The present study must be interpreted with some limitations. Although its retrospective design invites some selection bias, the use of the USRCC mitigates single-institution bias and enables the generalizability of our results. Although strict definitions for each complication type were used during data extraction, the diagnosis of each complication type was not standardized across institutions.
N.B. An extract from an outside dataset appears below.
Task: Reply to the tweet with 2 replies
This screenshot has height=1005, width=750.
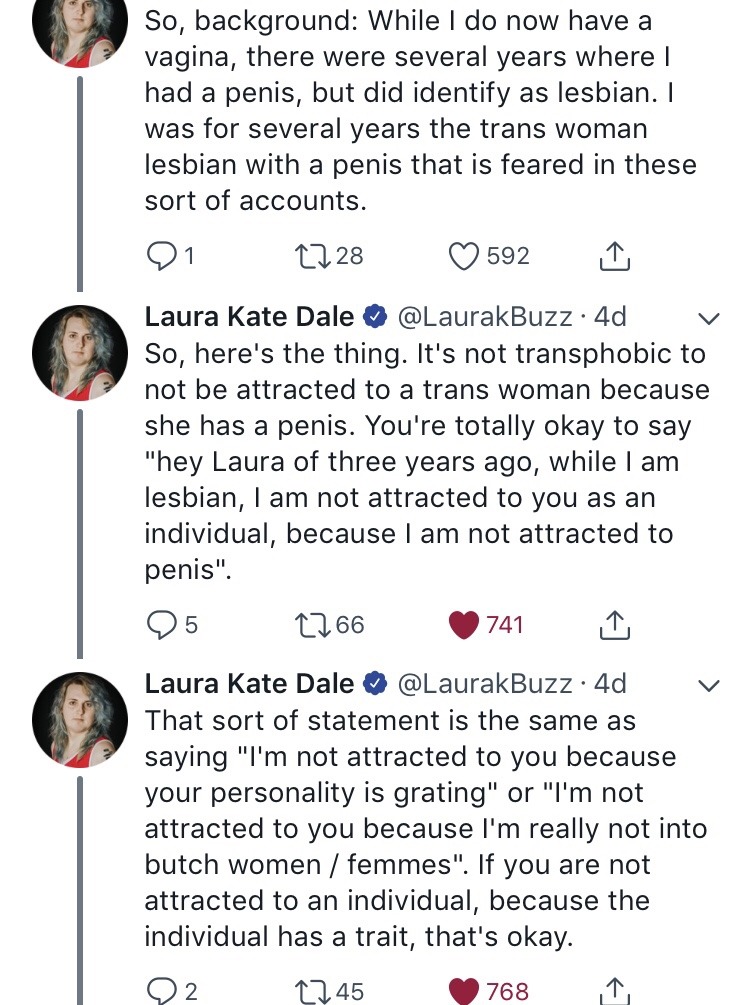Action: tap(161, 991)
Similarly, it is possible that due to the limitations of the medical records, some minor, yet important, POCs were not well-documented and were therefore not extracted into the dataset.
CONCLUSION
While major complications after proctectomy for cancer are associated with reduced OS, both minor and major complications portend worse RFS. Given the association of infectious complications and postoperative renal dysfunction with earlier recurrence of disease, efforts must be directed towards defining best practices and standardizing care.
FUNDING
This work was supported in part by The Abraham J. & Phyllis Katz Foundation.
Footnotes
Meeting Presentation 2020 Society of Surgical Oncology.
DISCLOSURES Adriana C. Gamboa, Rachel M. Lee, Michael K. Turgeon, Christopher Varlamos, Scott E. Regenbogen, Katherine A. Hrebinko, Jennifer Holder-Murray, Jason T. Wiseman, Aslam Ejaz, Michael P. Feng, Alexander T. Hawkins, Philip Bauer, Matthew Silviera, Shishir K. Maithel, and Glen C. Balch have no disclosures relevant to this study.